The #2 locomotive, which looked exactly like the No. 1, was an experiment. This model employed an electric heating element inserted
in the boiler backhead which was intended to heat the water instead of using an alcohol burner. It was designed to run on 'O' gauge 3 rail
track, with a transformer providing the necessary current through the tracks to pickups on the locomotive. This train was briefly advertised
but in reality only one is known to have ever been made by Weeden.
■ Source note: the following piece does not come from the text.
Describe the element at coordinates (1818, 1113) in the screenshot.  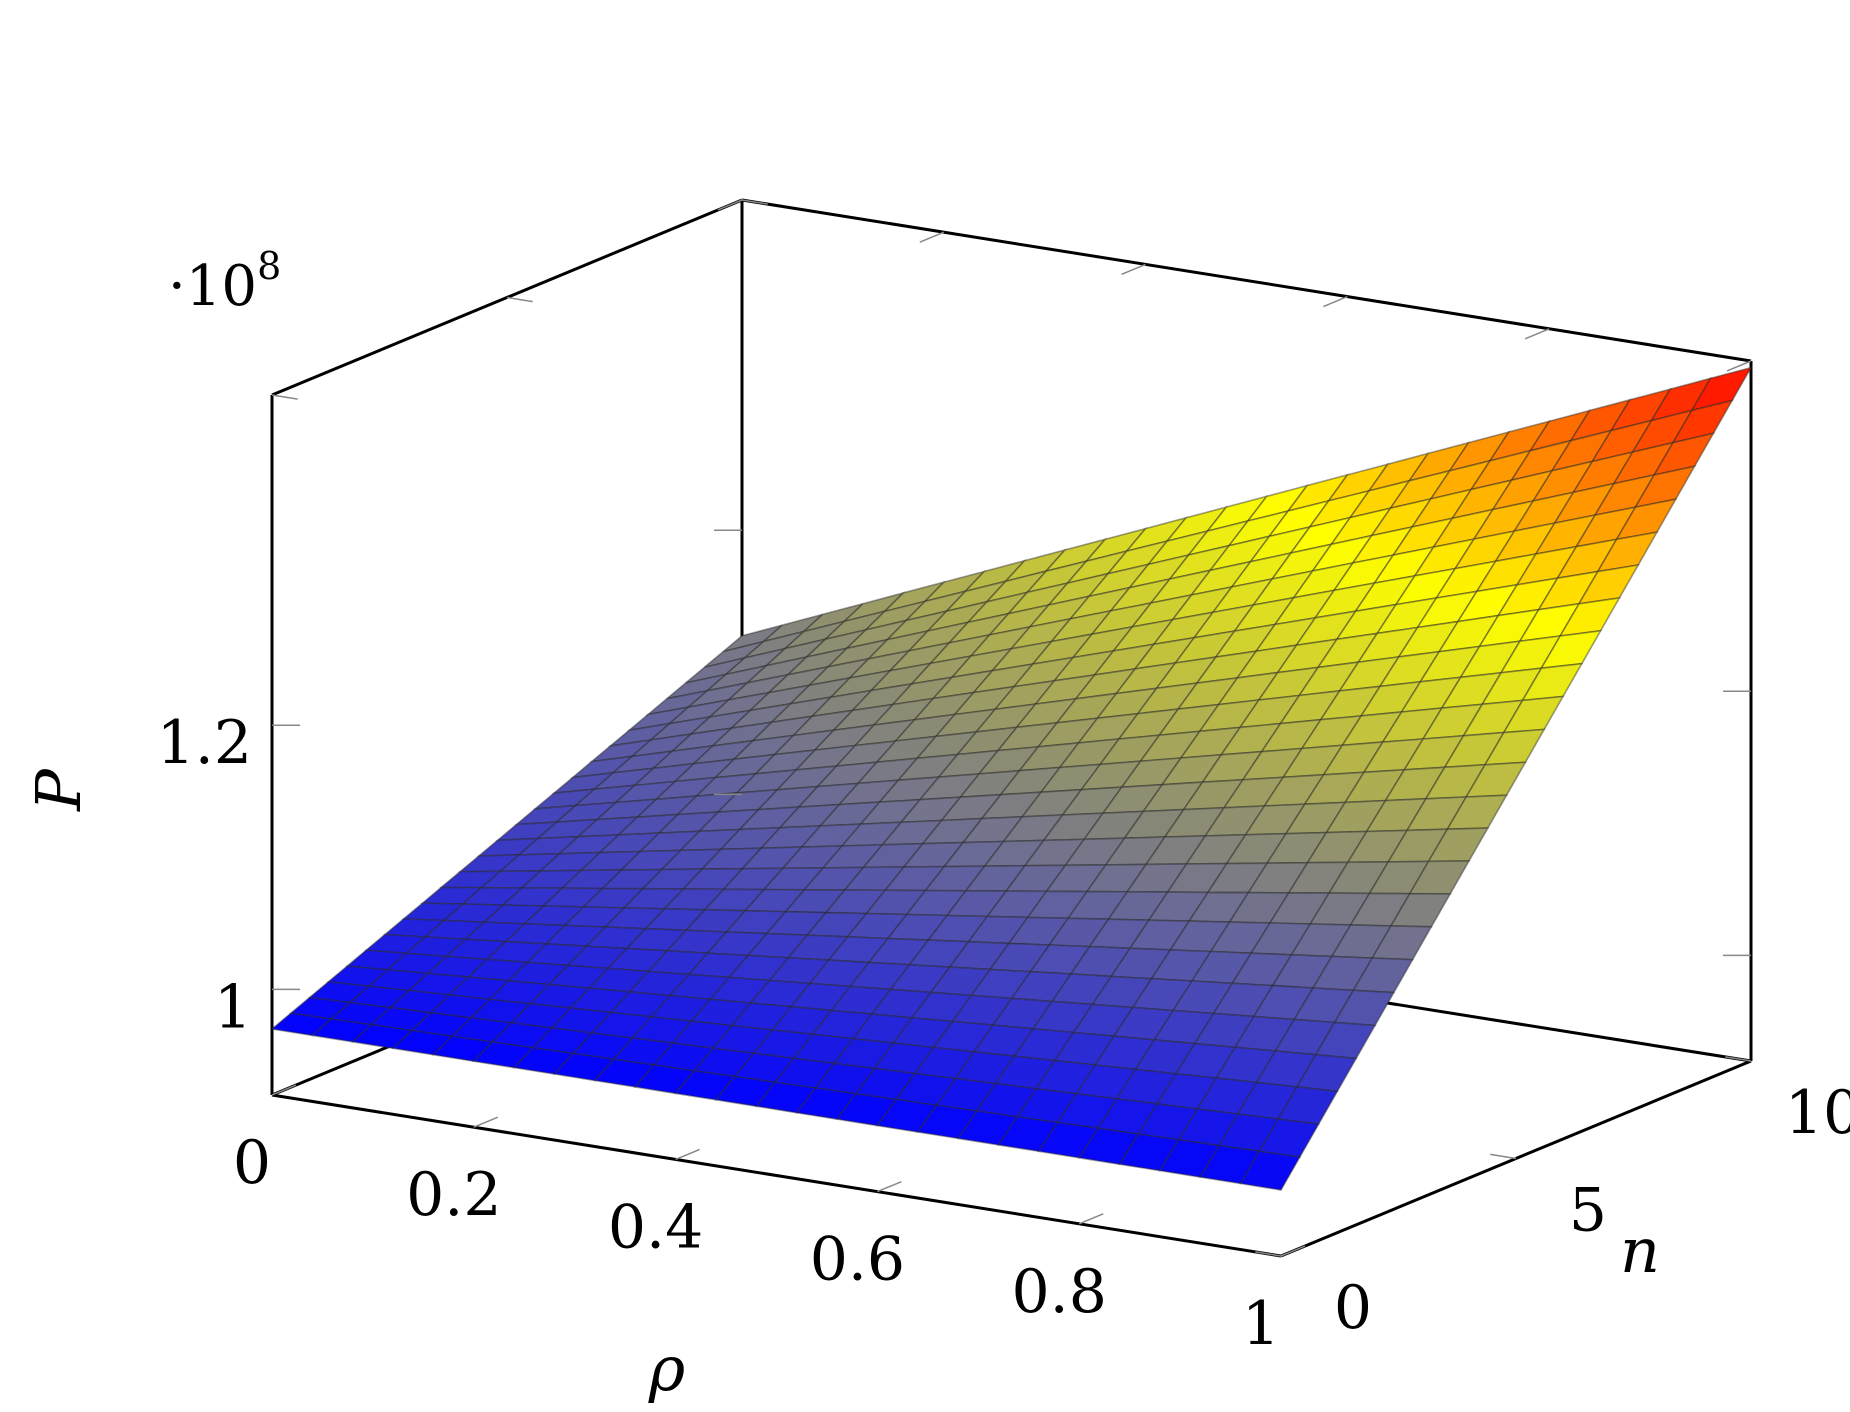
I see `y-tick-label: 10` at that location.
In 1936 the Steam Electric (SE) Company purchased one hundred Weeden #1
alcohol-fired locomotives and it is believed that about half of the locomotives were converted to electric ‘firing’, cataloged and sold,
with a 300-watt transformer for $14.50 as the SE #1 model. The remaining locomotives are thought to have been sold without modification
by Steam Electric, possibly due to a lack in sales of the electric models. Since 300-400 watts of electricity was required to heat the
element, this locomotive turned out to be impractical and the project was not successful. The #2 engine is extremely rare.
The Weeden Manufacturing Company remained in business for a long time and made a large variety of
stationary toy steam engines and trains during those years. William Nye Weeden actually only ran the company for 8 years until his death
in 1891. William Richie, who was a former salesman took over as chief executive. When he passed away in 1939 his son William B. Richie
followed him at the helm until 1942 when the company was sold to National Playthings which halted production of the line of steam engines
in 1952. The remaining machinery, parts, dies, molds and patents for the steam engines were purchased by Security Signals Inc. for around
$800 and kept in storage, until finally destroyed years later.
Weeden also produced miniature autos and steamboats as well as the now highly collectible tin mechanical banks,
including 'Ding Dong Bell,' 'Japanese Ball Tosser,' and the 'Plantation Bank.' Many consider the Weeden Dart to be the most successful
early American toy train, tens of thousands were sold from 1890 to 1912. Their unique design and handsome proportion make them sought
after by both toy and toy train collectors. An antique toy journal claims that Weeden “is responsible for perhaps one of the finest
and most desirable toys ever produced, the Weeden Live Steam Fire Engine.”